April 8, 2007

More strategic thinking.

Tim Montgomerie writes about Britain's vulnerability in 2007. Chief among the reasons therefor are these:
  • Appeasement of Iran.
  • Appeasement of internal threats.
  • Unfounded faith in the United Nations.
  • Little strategic thinking.
We are constantly dismayed by failure of the West to assert itself and its willingness to be held hostage by pantywaists, vicious internal enemies, and crippling fantasies about what is the true foundation of domestic and world order.

Now we must be diverted from our own internal struggles over the proper role of government and other issues to deal with the unexpected reemergence of a bizarre and pestilential political doctrine that would have no more political influence than a single Pizza Hut store, were it not for an unmerited access to vast streams of oil wealth.

These are times in which we must all return to an examination of first principles in all areas. Powerful minds have contributed to obfuscation and confusion even at home. Their same doctrines have transferred to the arena where the struggle with Islam is taking place, with similar destructive results.

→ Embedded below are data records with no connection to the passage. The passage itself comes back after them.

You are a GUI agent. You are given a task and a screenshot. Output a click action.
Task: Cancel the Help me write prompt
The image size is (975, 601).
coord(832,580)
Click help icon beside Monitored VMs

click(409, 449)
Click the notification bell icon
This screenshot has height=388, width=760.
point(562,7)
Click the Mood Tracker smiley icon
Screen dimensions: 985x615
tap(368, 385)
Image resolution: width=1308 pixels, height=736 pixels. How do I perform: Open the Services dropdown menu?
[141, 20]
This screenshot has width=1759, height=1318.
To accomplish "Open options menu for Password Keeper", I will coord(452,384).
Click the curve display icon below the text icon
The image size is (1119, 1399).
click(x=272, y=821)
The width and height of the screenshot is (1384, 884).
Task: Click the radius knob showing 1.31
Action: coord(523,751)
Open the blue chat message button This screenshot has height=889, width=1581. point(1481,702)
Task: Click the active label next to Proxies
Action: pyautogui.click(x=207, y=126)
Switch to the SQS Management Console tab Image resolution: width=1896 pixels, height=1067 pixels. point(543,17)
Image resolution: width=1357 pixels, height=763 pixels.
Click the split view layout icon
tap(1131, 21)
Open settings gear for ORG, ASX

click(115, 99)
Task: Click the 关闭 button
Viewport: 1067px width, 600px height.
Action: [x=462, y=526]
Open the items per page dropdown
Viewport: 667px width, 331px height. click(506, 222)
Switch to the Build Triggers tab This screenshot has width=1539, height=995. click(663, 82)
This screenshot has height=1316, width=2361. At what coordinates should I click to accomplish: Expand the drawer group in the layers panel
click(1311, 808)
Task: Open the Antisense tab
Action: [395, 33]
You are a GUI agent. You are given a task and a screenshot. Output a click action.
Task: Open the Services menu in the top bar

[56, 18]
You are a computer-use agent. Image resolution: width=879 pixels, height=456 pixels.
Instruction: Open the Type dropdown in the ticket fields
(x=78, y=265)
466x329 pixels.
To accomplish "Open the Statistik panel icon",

Thus, to the points discussed by Mr. Montgomerie (applicable specifically to the British), we add these:
  • Inappropriate obeisance toward the principle of sovereign independence where backward Arab countries that sponsor terror and subversion are concerned.
  • Insufficient understanding of the tradition of free speech and free inquiry.
  • Wildly inappropriate tolerance of the clearly subversive and deficient "religion" of Islam and its adherents.
  • Abandonment of the male warrior ethic.
  • Inability to distinguish between appropriate forms of discrimination and inappropriate ones.
  • Tolearance of legal oppression on the part of legal, ethnic, and religious special interest groups.
Disagree with any or all of our items or those of Mr. Montgomerie if you will, but that will not obviate the necessity to examine first principles. The assumptions of the recent 40 years are bearing fruit and that fruit is not sweet.

"It's a long way from Port Stanley to the Shatt-al-Arab waterway." By Tim Montgomerie, BritainAndAmerica.com, 4/2/07.